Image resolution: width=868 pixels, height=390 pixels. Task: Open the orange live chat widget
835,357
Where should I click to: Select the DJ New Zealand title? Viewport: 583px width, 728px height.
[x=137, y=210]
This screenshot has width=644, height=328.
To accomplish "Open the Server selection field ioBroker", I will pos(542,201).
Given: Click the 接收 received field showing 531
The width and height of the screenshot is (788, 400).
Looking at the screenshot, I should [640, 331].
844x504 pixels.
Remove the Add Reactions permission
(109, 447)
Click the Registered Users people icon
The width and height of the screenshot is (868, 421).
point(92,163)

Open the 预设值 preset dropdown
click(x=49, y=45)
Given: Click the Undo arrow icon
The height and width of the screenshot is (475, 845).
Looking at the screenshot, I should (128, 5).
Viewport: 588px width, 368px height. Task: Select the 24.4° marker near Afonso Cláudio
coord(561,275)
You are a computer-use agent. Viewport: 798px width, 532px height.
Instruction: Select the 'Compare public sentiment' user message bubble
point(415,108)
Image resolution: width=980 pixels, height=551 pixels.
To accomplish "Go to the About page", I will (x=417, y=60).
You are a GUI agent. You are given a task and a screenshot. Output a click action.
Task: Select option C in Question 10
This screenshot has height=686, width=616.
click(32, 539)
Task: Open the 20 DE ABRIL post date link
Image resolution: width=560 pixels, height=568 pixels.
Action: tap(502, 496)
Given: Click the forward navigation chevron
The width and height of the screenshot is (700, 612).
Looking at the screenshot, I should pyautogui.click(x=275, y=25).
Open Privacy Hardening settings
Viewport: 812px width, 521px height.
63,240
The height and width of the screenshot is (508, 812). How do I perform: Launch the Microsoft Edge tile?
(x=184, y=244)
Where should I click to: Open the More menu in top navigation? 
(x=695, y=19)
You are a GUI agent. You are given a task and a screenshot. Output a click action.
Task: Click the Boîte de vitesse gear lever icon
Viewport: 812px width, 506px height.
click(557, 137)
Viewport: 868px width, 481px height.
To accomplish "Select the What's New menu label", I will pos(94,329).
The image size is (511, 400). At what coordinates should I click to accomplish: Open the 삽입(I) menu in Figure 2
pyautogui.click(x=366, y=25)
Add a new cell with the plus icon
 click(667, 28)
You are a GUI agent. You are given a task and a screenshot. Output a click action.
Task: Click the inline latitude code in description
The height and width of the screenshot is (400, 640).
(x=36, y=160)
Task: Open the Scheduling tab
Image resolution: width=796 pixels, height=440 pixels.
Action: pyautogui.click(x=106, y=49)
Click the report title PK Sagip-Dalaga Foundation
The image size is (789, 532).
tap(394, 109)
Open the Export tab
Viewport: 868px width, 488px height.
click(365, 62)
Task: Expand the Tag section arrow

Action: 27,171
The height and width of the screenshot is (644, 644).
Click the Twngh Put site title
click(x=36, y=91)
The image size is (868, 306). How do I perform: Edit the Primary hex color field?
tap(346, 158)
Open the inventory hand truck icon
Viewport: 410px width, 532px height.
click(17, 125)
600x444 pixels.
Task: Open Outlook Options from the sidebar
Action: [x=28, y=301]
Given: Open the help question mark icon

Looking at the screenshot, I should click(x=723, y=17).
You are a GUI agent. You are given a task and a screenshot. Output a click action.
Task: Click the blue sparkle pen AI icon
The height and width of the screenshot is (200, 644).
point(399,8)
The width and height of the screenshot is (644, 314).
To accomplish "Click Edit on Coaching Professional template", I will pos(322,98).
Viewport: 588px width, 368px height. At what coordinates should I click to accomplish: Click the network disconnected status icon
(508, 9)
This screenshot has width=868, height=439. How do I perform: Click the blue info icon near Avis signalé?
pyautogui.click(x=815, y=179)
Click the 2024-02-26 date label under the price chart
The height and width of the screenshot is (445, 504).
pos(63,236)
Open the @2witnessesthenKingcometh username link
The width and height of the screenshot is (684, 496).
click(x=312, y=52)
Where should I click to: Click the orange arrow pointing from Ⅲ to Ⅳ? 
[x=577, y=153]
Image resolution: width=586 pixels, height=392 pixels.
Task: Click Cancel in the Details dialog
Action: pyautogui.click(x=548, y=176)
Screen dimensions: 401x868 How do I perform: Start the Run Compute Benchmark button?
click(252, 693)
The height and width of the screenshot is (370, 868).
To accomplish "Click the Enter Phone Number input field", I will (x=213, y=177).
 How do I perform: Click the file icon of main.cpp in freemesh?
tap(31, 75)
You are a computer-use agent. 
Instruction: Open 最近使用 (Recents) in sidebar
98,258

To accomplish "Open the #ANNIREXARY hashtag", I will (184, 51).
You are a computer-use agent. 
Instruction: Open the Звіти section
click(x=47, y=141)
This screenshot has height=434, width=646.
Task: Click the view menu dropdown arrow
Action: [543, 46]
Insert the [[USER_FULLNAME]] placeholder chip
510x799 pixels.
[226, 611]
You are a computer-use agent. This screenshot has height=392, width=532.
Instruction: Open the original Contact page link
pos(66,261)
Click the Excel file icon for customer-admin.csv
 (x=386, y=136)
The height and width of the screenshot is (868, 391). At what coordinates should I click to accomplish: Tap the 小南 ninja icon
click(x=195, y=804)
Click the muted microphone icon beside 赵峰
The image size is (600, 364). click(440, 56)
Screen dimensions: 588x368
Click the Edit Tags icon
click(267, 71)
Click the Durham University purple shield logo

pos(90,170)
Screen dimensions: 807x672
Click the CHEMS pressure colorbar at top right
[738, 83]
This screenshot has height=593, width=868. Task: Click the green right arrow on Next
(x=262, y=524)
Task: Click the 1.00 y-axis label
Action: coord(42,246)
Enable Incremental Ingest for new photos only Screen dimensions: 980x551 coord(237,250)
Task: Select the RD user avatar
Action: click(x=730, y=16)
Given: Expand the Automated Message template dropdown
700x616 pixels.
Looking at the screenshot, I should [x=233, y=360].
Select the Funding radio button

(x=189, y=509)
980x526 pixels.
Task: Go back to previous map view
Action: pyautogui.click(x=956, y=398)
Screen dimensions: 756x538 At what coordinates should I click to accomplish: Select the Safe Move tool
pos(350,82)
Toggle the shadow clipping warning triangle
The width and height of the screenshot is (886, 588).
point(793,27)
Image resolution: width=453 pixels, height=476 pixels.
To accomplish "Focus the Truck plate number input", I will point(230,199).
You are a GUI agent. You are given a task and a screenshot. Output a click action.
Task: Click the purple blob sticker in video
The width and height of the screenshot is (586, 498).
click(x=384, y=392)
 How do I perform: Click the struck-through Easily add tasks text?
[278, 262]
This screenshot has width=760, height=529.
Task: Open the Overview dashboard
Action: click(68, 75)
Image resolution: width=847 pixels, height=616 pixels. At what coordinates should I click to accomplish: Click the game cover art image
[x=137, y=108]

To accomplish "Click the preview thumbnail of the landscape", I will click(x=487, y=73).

→ **Your assignment**:
Output nothing but the line containing "How do I perform: Click the struck-through" and each line after it in the entries above, exactly as written.

→ **Result of this task**:
 How do I perform: Click the struck-through Easily add tasks text?
[278, 262]
This screenshot has width=760, height=529.
Task: Open the Overview dashboard
Action: click(68, 75)
Image resolution: width=847 pixels, height=616 pixels. At what coordinates should I click to accomplish: Click the game cover art image
[x=137, y=108]

To accomplish "Click the preview thumbnail of the landscape", I will click(x=487, y=73).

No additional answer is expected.